深雪は日常の業務として蝋燭に灯りをともし、時々には花を替える程度で信仰
というより習慣として行っていた"お参り”。
無論、阿弥陀如来が何を言ってくれるわけではない、無信心の代償なのか?
仏像などただの”こころの寄り代”であり人造物、人がつくった製品なのだ。
ただ深雪は阿弥陀如来を見つめている内に、一つの考えが浮かんできた。
「そうや、最後の最後は門徒支部長の谷口さんに決めてもらおう。」
「人迷惑な話やけど、信仰に厚い人、門徒衆の中では人格者や、きっと何か
答えが有るかもしれん、谷口さんが決めてくれるんやったら誰も文句ない。
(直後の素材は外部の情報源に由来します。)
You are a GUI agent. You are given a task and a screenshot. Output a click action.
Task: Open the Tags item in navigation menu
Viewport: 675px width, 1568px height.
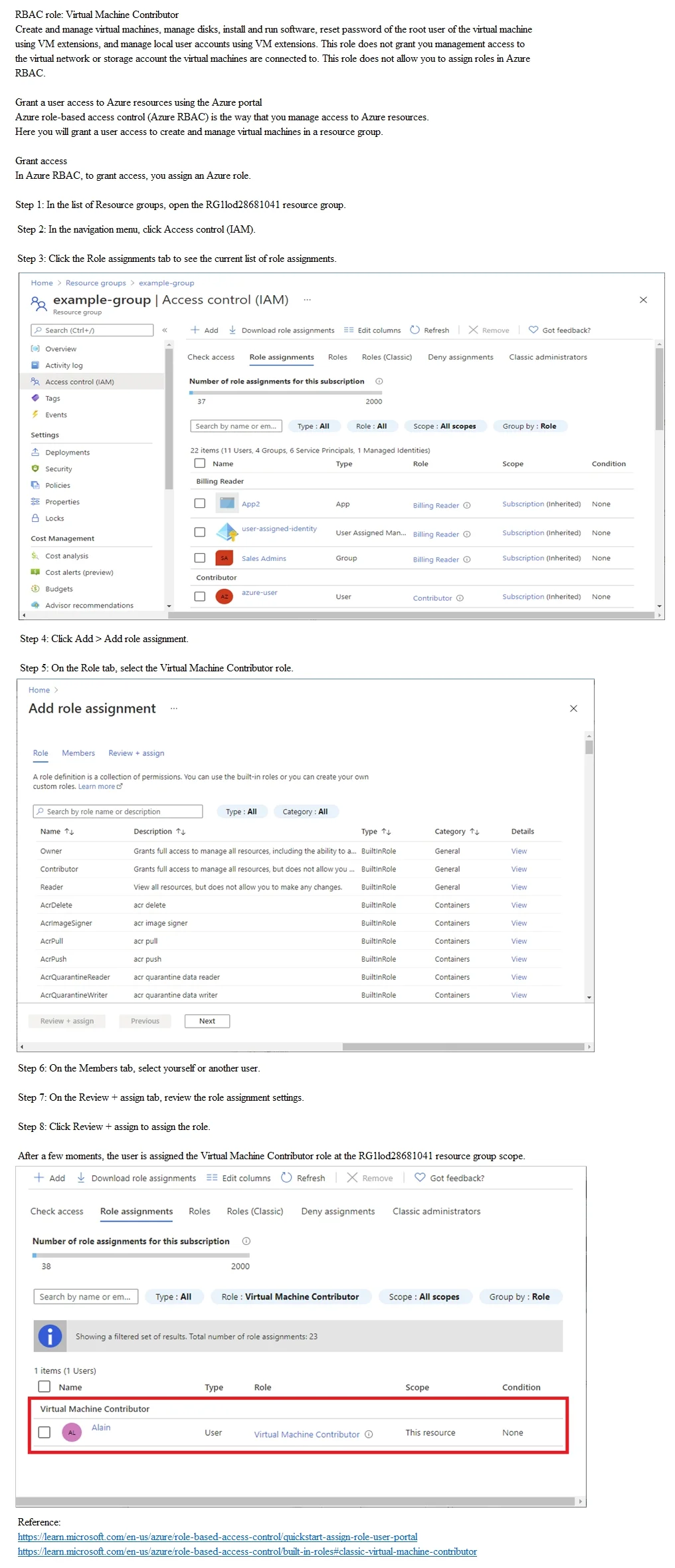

」
こんな驕りにも似た考えに深雪は支配され時間は過ぎていった。
数週間の時を経て、深雪は門徒支部長の谷口に連絡をとった。
「最後に相談として谷口さんと話をした、言うわけか?」
説法士は少し考え込むような顔になったのも束の間、
「あかん、それはあかん!」
自信に満ちた顔となり、深雪に向かい言い放った。
「絶対にあかん!何考えとんや!あんた今すぐ家に戻りなさい。」
同情してくれるのかと半分期待していた深雪の耳には、にべも無く冷たくも
厳しい説法師の言葉が返ってきた。
深雪は一瞬”ポカン”としていたが顔には失意が色濃く現れてきた。
茫然自失する深雪にゆっくりと説法士は話し掛け始めた。